In tutti gli eventi che ho visto o condotto, partecipano novizi, appassionati di fotografia, amanti della fotografia, talvolta professionisti (ho scritto di quello che credo sia la differenza tra professionista e amatore qui) e poi ci sono gli o le LMVM che in questo caso diventa l’acronimo di: La Modella va male. Vorrei soffermarmi su questi ultimi. Gli LMVM in genere sono lamentosi: la modella è troppo anziana, è troppo giovane, non sa “fare le pose da sola”, la luce è troppa, è poca, è variabile o ancora la location “non mi piace” è troppo bianca, è troppo scura ecc. ecc. Agli o alle LMVM quando la foto viene male chiedono che diaframma devono usare e poi danno la colpa alla loro ottica che non è un f/1,2 ma solo f/4. Non hanno assolutamente voglia di ascoltare una risposta e non guardano mai nulla a parte la modella, o meglio, “parti” di questa.

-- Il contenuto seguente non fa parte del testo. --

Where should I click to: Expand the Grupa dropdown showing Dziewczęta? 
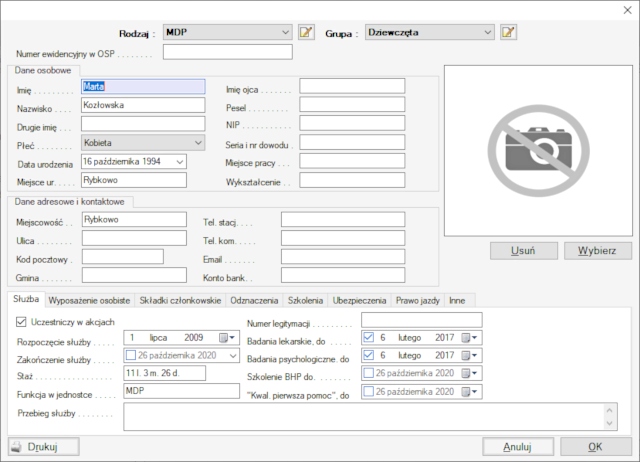[488, 32]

Spesso li vedo scattare con 4 flash alla luce del sole, immagino nello strenuo tentativo di superarlo in potenza, creando foto dove le ombre sono numericamente 4 volte i soggetti, nelle quali la modella sembra l’apparizione di Lourdes, ovviamente non notando che alle spalle c’è il bidone della spazzatura; della location, di cui si lamentano, si vede al massimo una parete, eseguendo praticamente solo ritratti. Gli LMVM non possiedono alcuno spirito di adattamento, perché il loro tentativo è quello di portare a casa le loro foto da “likkeare” con il loro club. Se poi sono tutte uguali, se il soggetto è solo la bellezza della modella, se non c’è alcun artifizio fotografico, non c’è una storia da raccontare e la prima fotografia è uguale all’ultima, con la modella in posa che più che plastica, definirei “di plastica”, non fa nulla.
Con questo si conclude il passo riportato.